Всякая возможность увидеть милого моего Вильямса для меня счастье, мы же теперь так редко встречаемся, и я пошла с ним. Вся компания была в сборе, в комнате стояло облако табачного дыма; пастор Вильямс сидел во главе стола, он разрумянился, лицо сияет, словно солнце сквозь туман, — с той лишь разницей, что солнцу недостает трубки в зубах.
Радость моя улетучилась, ибо я поняла, что увидеться с мистером Вильямсом наедине мне нынче не удастся; что же до мужа, то о нем я совсем не заботилась, так что посоветовала ему сесть и выпить за отечество вместе со всей компанией. Однако он отказался и попросил меня сделать ему чаю, прибавив при этом, что ничто не вызывает у него такого отвращения, как кучка мерзавцев, рассуждающих за бутылкой о принципах честных людей.
— Я ведь знаю, — добавил он, — что большинство из них — болваны, не способные правую руку отличить от левой; а вон тот, слева от пастора, что так красно говорит о кораблестроении, а все прочие ему в рот смотрят, — последний негодяй, который, ежели я не прослежу, всех их скопом продаст моему сопернику.
Право, не знаю, зачем обо всем этом пишу, я ведь ничего не понимаю насчет Политикаинов, разве только то, что говорил мне пастор Вильямс, а он говорил, что всякий христианин должен держаться той же партии, что и епископы[40].
Выпив чаю, мы вышли в сад и гуляли там до темноты, а затем муж предложил не возвращаться в компанию (чего мне очень хотелось, потому что я желала еще раз увидеть пастора Вильямса), а поужинать вдвоем в другой комнате.
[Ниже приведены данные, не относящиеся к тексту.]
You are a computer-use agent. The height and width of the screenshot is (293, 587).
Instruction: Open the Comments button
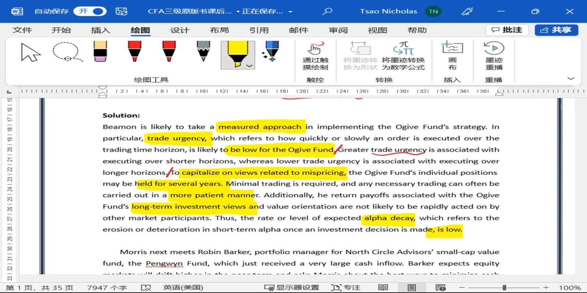click(507, 30)
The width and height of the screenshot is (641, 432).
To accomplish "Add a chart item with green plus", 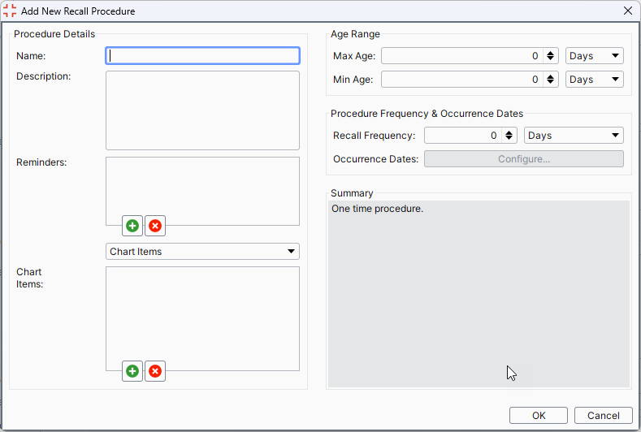I will tap(132, 371).
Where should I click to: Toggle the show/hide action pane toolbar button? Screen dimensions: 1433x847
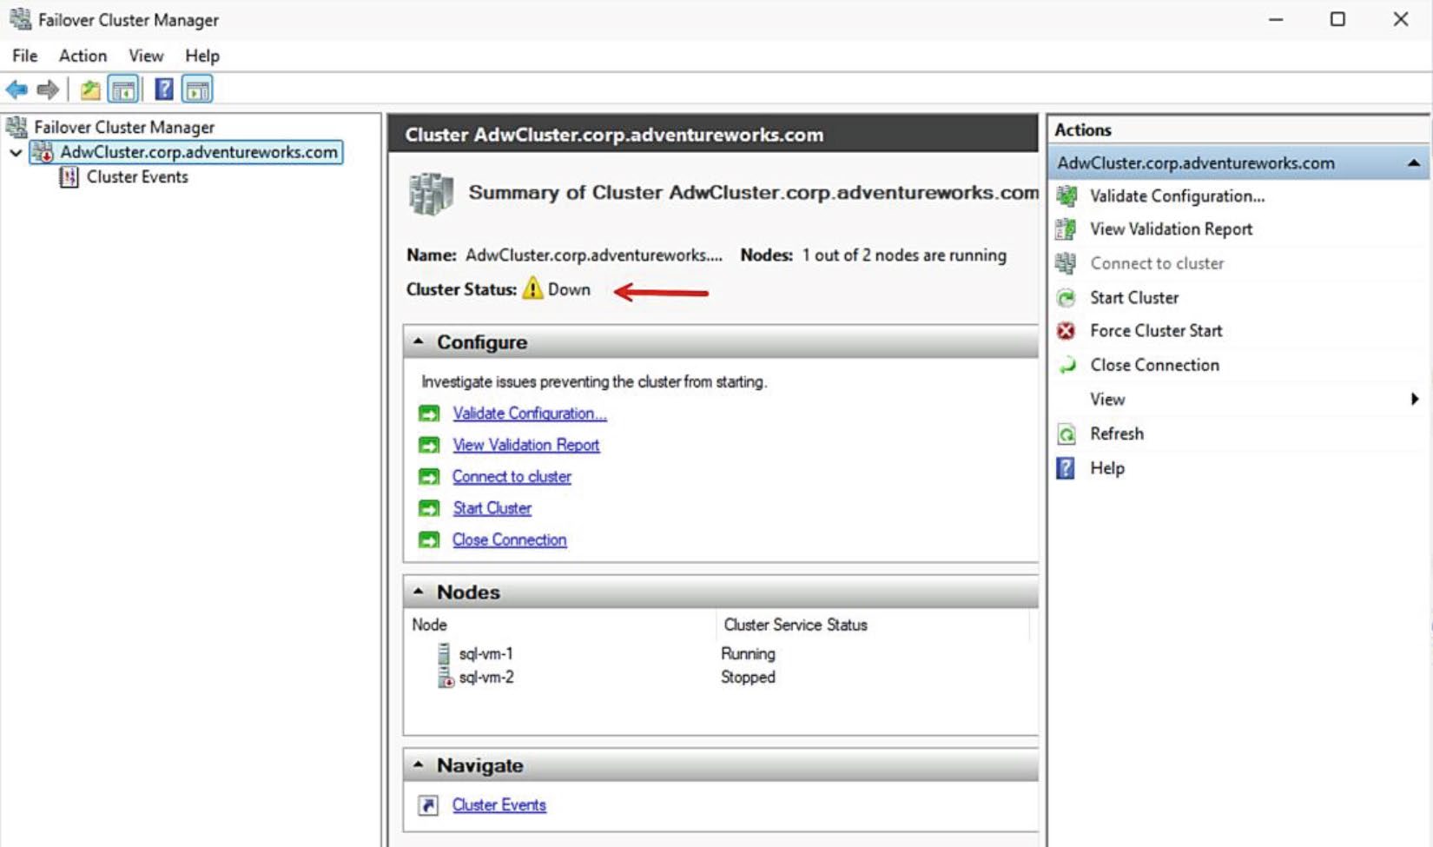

Опасаясь вызвать в нем ревность, да и понятно было, что пастор Вильямс давным-давно ушел, я принуждена была согласиться.
— О! сколь ужасна судьба женщины, вынужденной ложиться в постель с голенастым сквайром, который ей вовсе не нравится, когда тут же в доме сидит за бутылкой веселый пастор, которого она обожает!
На следующее утро я поднялась в скверном настроении, и, что он ни говорил и ни делал — ничем не мог меня развлечь. Я злилась, что мужья забрали много власти над нами, и клялась, что не позволю помыкать собой. Наконец он применил ту единственную методу, которая излечила меня от хандры, — пообещал, что через несколько дней мы отправимся в Лондон. Нетрудно догадаться, как это меня развеселило, ибо, помимо желания блеснуть в свете и накупить себе нарядов, драгоценностей, экипажей, особняков и десять тысяч прочих чудных вещиц, я слыхала, что пастор Вильямс собирается туда же получить назначение на новый приход.